Si es cierto que las derrotas son las mejores maestras de
esta cruda descripción deberían brotar las mejores enseñanzas. Quienes vivimos
de cerca esos hermosos años de revolución del Argentinazo y nos fuimos
desgranando en el tobogán pútrido del kirchnerismo, reviviendo como farsa una y
otra vez ese 87-88 que recuerda el poeta, deberíamos encontrar en esta novela
una soga para empezar a entender tanto dolor. Pero sobre todas las cosas, esas
nuevas generaciones de jóvenes que luchan hoy, al calor del crecimiento del
movimiento feminista o del Frente de Izquierda, deberán abrevar en esta novela
corta como alarma para saber detectar a tiempo los síntomas de la
descomposición política en sus propias organizaciones.

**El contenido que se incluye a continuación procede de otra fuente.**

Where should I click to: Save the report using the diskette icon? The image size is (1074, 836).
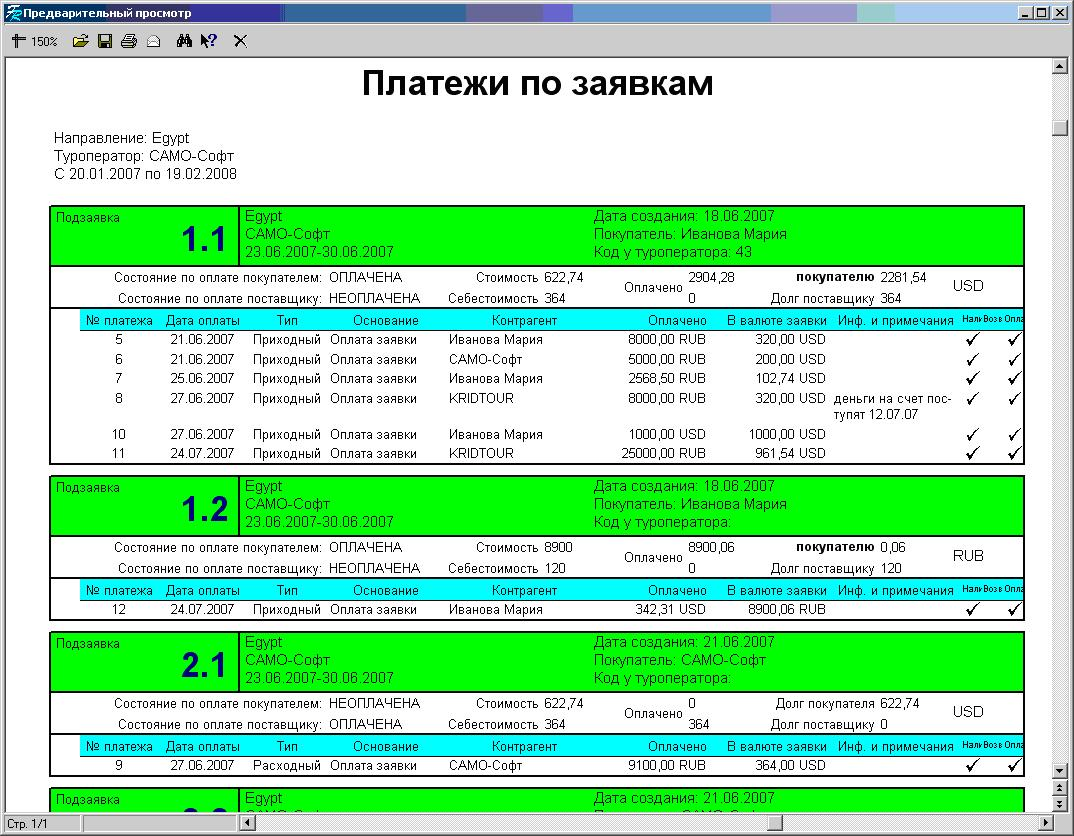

Dudo mucho que la política universitaria hoy haya dejado de
ser esa charca desagradable que fue en los 90 y primeros años del 2000 que tan
bien describe Castells. Las denuncias por violencia machista entre las
organizaciones de izquierda y bandas de rock hacen presagiar que la mancha de
aceite pestilente de la claudicación ante la democracia burguesa avanza con
temeridad entre nuestros sueños.
Habrá quienes usarán esta novela para demostrar que la
militancia de izquierda es una mentira aborrecible de la que hay que escapar. Algunos
también con perfidia podrán alabarla porque huye de la semblanza heroica típica
del realismo socialista. Yo la he leído desde otro lugar. Apesadumbrado todavía
por mis propias frustraciones en experiencias tan similares no he bajado los
brazos y sigo queriendo soñar con que algún día podremos encontrarle la vuelta
a las presiones que este régimen de muerte nos tira en el lomo a quienes osamos
desafiarle.
Iluso o no, leo Apparatchikis
como quien necesita cicatrizar la herida sin otra cosa a mano que un palo
encendido. El fuego limpia mientras destruye. Su claridad permite sacar de las
sombras las bases ocultas de las relaciones que uno construye o que lo
construyen a uno. La verdad duele, pero es la única forma de construir sobre
seguro.
Como frente a toda herida abierta, el lector o lectora puede
pararse en alguna de las dos caras de la contradicción y reconstruir la
historia desde allí. En su traducción del I
Ching, el alemán existencialista a la Heidegger interpreta el hexagrama
número 23, “PO, La Desintegración”, literalmente. Cinco líneas oscuras, representativas
de las fuerzas negativas del universo avanzan acosando a la única línea de luz,
y recomienda no moverse ante el peligro, no avanzar. Sin embargo, Wilhelm tuvo
la honestidad intelectual suficiente para publicar las interpretaciones del
maestro Confucio, cinco mil años anteriores. Allí, el intelectual oriental
subraya el poder indestructible de esa solitaria línea de luz, sobreviviente
invencible de esa andanada de oscuridad que la rodea.
La desintegración es
leída como descomposición y la descomposición como un proceso necesario para
encontrar el camino de salida, el ciclo necesario para que la vida se abra paso
nuevamente de sus propias cenizas.
Creo que Mario Castells ha publicado este balance después de
tantos abortos porque lo anima la misma esperanza, el recitado de Castelví
recordando las palabras de Solano López, que son tan parecidas a las de Trotsky
antes de morir, es mi única prueba. De la derrota sólo se pueden sacar conclusiones
para dejar a los que vienen detrás:
“…vencedor no es el
que queda con vida en el campo de batalla, sino el que muere por una causa
bella. Seremos vilipendiados por una generación surgida del desastre, que
llevará la derrota en el alma, y en la sangre, como un veneno, el odio del
vencedor.”
Como sea, ningún/a militante debería perderse la oportunidad de mirarse en el reflejo del abismo que ha publicado Castells y sacar sus propias conclusiones.